The previous entry in this series can be found here: https://memoirandremains.wordpress.com/2013/04/16/translation-and-notes-plutarchs-marriage-advice-7/
Women who’d rather rule morons than hear sensible men are like those who’d rather drag about a blind man than follow those who can think and see.
αἱ βουλόμεναι μᾶλλον ἀνοήτων κρατεῖν ἀνδρῶν ἢ φρονίμων ἀκούειν ἐοίκασι τοῖς ἐν ὁδῷ βουλομένοις μᾶλλον ὁδηγεῖν τυφλοὺς; ἢ τοῖς γιγνώσκουσιν ἀκολουθεῖν καὶ βλέπουσι.
αἱ βουλόμεναι μᾶλλον ἀνοήτων κρατεῖν ἀνδρῶν ἢ φρονίμων ἀκούειν
Women who would rather rule idiots than listen to sensible men
αἱ βουλόμεναι: Those desiring (feminine, plural, nominative)

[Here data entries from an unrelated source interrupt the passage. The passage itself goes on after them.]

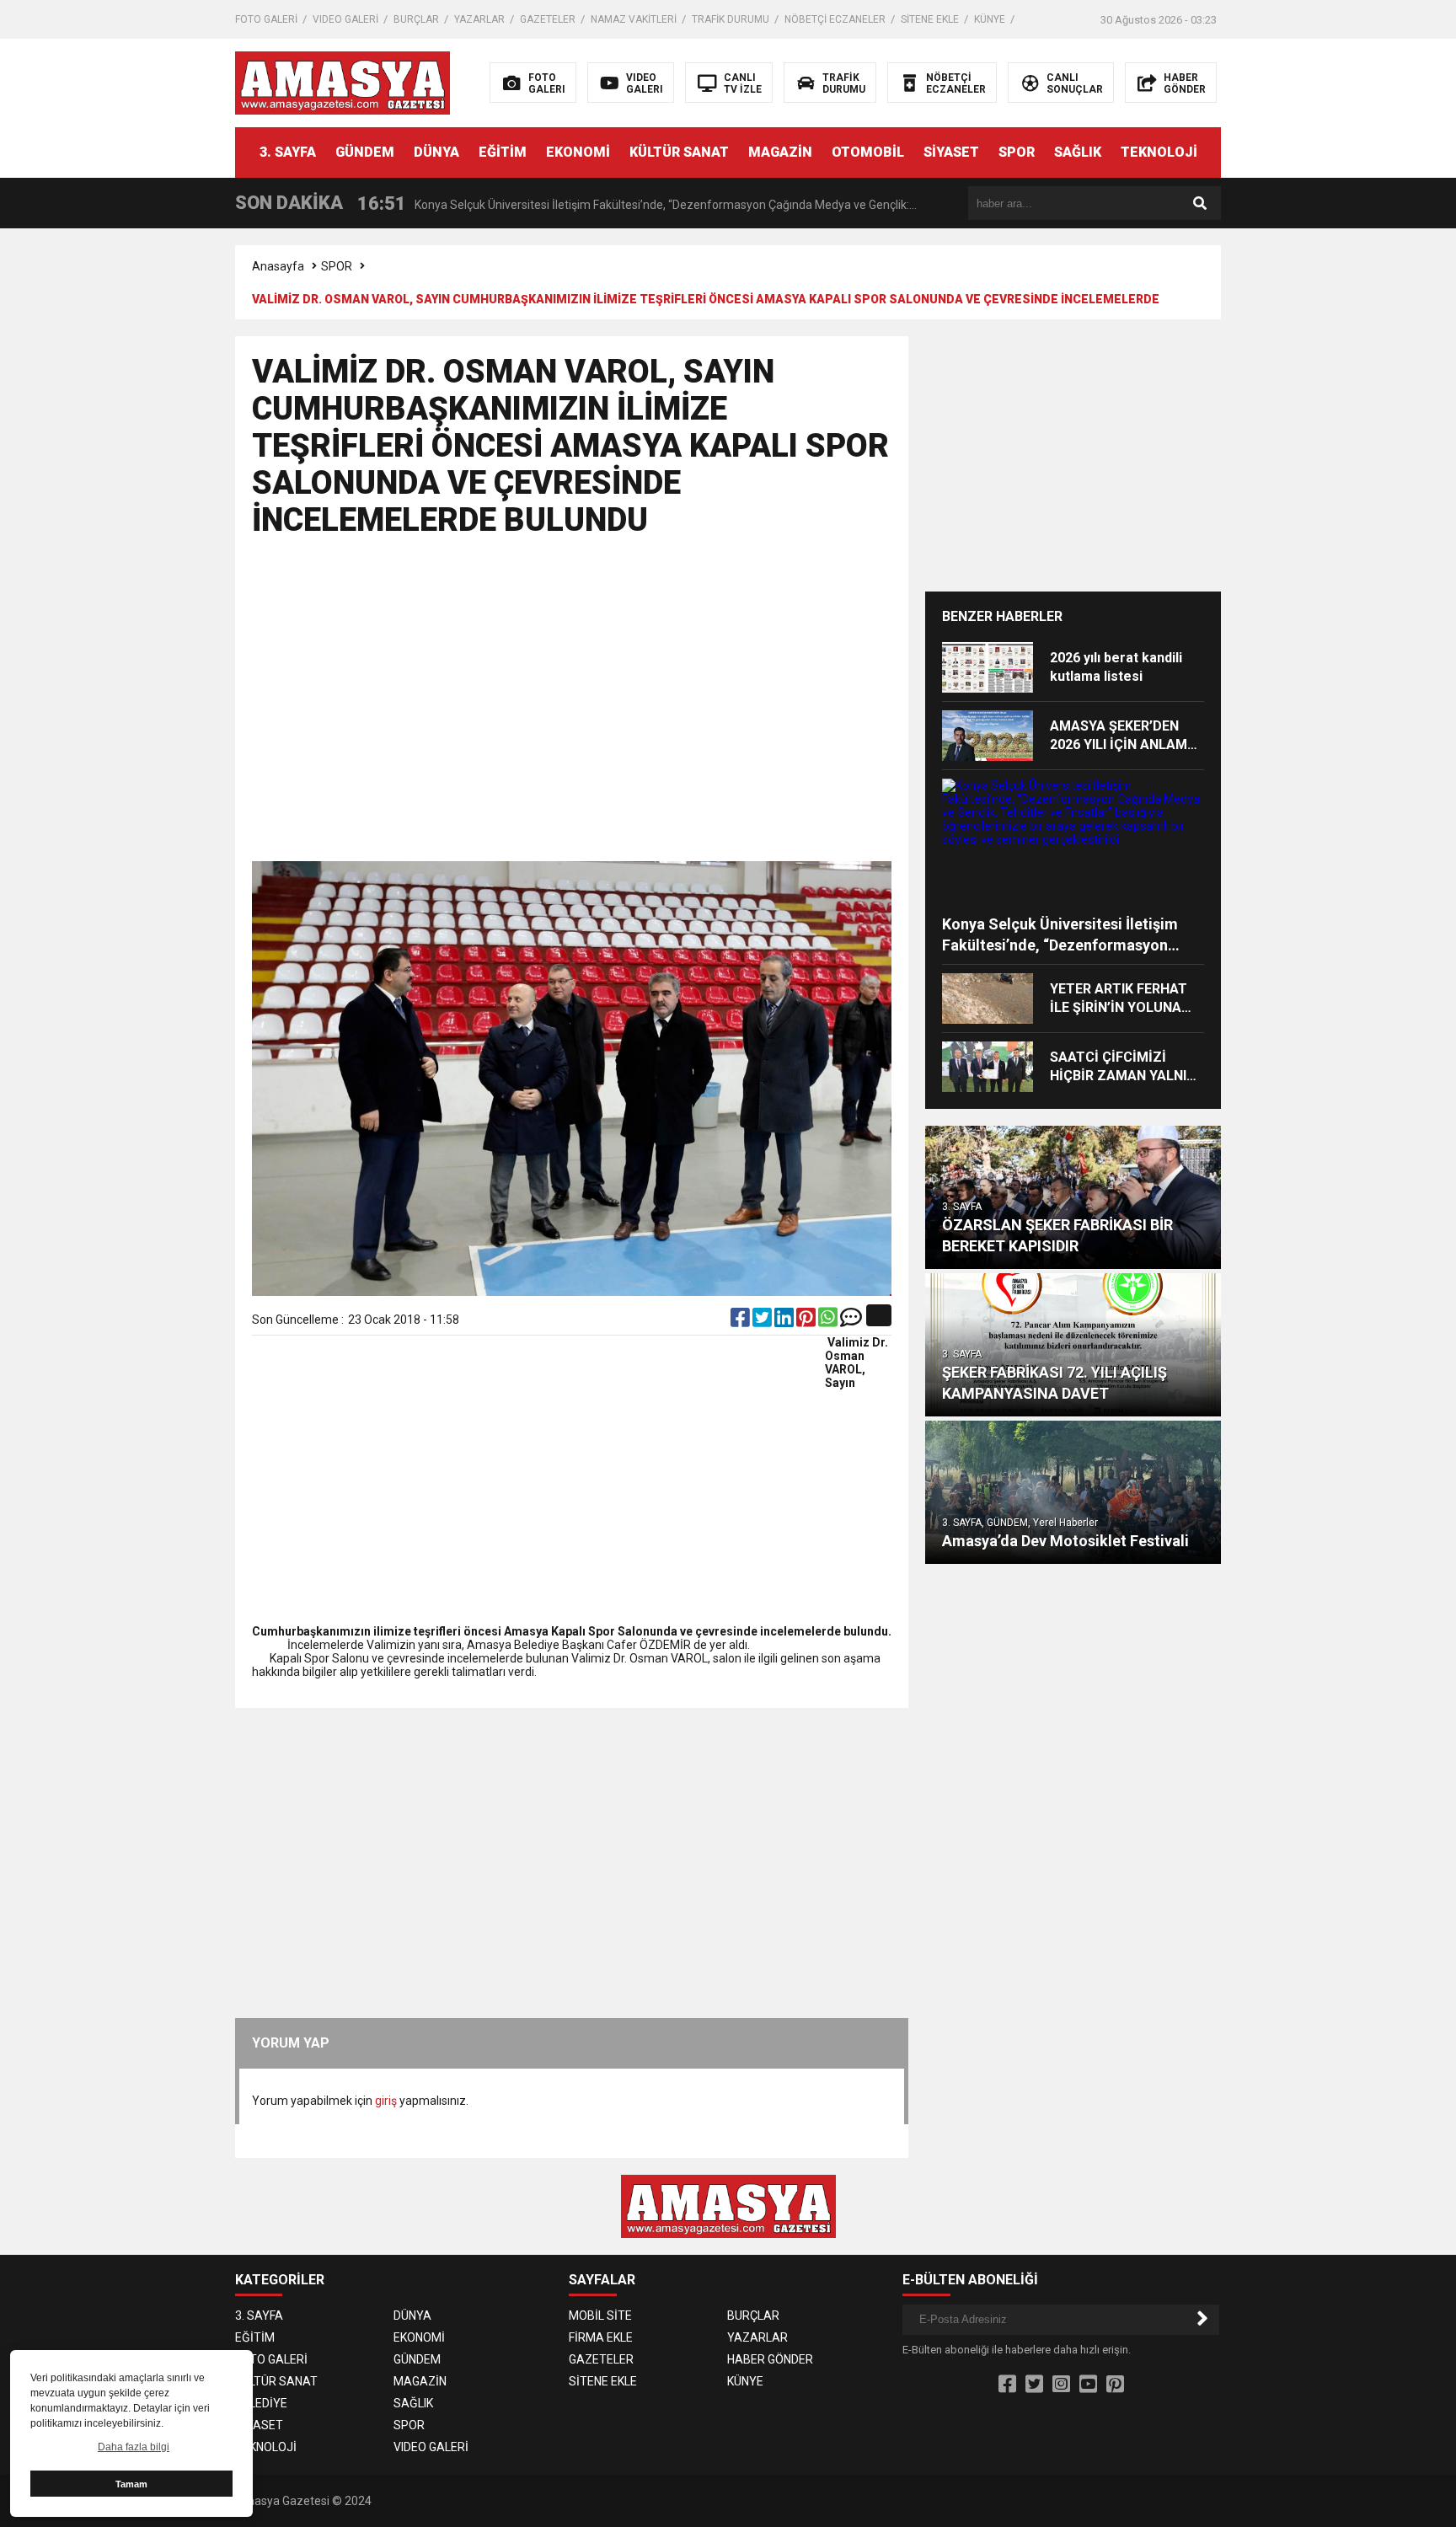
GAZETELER (547, 19)
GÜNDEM (364, 152)
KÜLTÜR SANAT (679, 152)
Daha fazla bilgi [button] (133, 2447)
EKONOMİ (578, 152)
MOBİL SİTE (600, 2315)
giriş (386, 2100)
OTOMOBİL (868, 152)
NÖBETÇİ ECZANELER (835, 19)
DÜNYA (436, 152)
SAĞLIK (1077, 152)
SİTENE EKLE (930, 19)
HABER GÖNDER (770, 2359)
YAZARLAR (479, 19)
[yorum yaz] (851, 1321)
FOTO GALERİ (266, 19)
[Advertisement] (1347, 497)
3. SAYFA (288, 152)
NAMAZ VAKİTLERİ (634, 19)
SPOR (1016, 152)
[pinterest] (807, 1321)
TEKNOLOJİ (1159, 152)
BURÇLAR (416, 19)
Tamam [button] (131, 2484)
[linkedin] (785, 1321)
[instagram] (1061, 2384)
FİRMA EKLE (601, 2337)
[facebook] (741, 1321)
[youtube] (1088, 2384)
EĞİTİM (503, 152)
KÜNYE (989, 19)
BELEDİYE (261, 2403)
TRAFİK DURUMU (730, 19)
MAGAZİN (780, 152)
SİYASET (951, 152)
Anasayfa (278, 266)
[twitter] (763, 1321)
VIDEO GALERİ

Substantive use of the participle: the verbal aspect of the participle places the emphasis upon the nature of their action: desiring.
ἀνοήτων κρατεῖν ἀνδρῶν ἢ φρονίμων: of the mindless to rule of men; or, the prudent
The genitive (mindless men or the prudent): The genitive is used after verbs of ruling: Example, Luke 22:25: [they] “lord it over them”, over them is genitive. Romans 15;12, “to rule over them”; “over them” is in the genitive.

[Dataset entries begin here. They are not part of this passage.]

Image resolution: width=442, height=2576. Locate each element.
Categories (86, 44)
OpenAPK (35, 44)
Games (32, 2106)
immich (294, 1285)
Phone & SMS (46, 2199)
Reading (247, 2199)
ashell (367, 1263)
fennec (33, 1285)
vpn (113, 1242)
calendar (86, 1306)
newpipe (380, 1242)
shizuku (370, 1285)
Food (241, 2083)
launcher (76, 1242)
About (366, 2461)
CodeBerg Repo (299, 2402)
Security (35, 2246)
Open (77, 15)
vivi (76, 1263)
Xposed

ἀνοήτων: no mind; noema, thought, purpose, intention, mind, understanding with a privative alpha: no thought, purpose, intention, mind.
ἀνοήτων κρατεῖν ἀνδρῶν: By splitting up the “mindless” and “men” with the infinitive “to rule”, Plutarch gives a touch of emphasis to the stupidity of the men – almost as if he wished to not use the word, Andros – which typically has all positive connotations.

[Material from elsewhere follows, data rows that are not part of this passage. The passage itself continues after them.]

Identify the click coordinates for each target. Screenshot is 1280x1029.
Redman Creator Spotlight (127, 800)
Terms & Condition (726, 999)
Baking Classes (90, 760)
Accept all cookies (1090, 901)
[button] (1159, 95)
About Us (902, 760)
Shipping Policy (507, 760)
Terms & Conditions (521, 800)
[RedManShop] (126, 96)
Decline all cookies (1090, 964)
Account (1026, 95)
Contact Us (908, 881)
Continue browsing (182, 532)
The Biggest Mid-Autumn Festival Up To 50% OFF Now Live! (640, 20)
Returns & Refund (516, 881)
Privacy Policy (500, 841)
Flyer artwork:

ἀνδρῶν: Men. It is often used of “husband”.
κρατεῖν: This is a complementary infinitive: it answers the question “Desiring what?”
φρονίμων: the adjective as a substantive: the exact opposite of the mindless.
φρονίμων ἀκούειν: to hear the prudent.
The infinitive, “to hear” is the alternative complement to the participle, desiring.
ἐοίκασι τοῖς ἐν ὁδῷ βουλομένοις μᾶλλον ὁδηγεῖν τυφλοὺς
they are like those who desire to please lead the blind in the way
ἐοίκασι: This is the principle verb of the sentence: They are like (perfect: an action established in the past with present effect).
τοῖς ἐν ὁδῷ βουλομένοις: Those in the way desiring.
The article with the participle being used as a substantive.
ἐν ὁδῷ: The “way” does not need an article to be definitive, because it is governed by a preposition, “in”.
μᾶλλον : Rather. This anticipates the contrast which will come in the next clause.
ὁδηγεῖν τυφλοὺς: to lead the blind. The infinitive is again complementary to the participle: they desire to lead.
ἢ τοῖς γιγνώσκουσιν ἀκολουθεῖν καὶ βλέπουσι:
Rather follow those who know and see.
τοῖς: Pronoun. It is in the dative since it is governed by the infinitive, “to follow”.
ἀκολουθεῖν: To follow. It is the alternative complement to the participle.
τοῖς γιγνώσκουσιν … καὶ βλέπουσι: Those who know and see.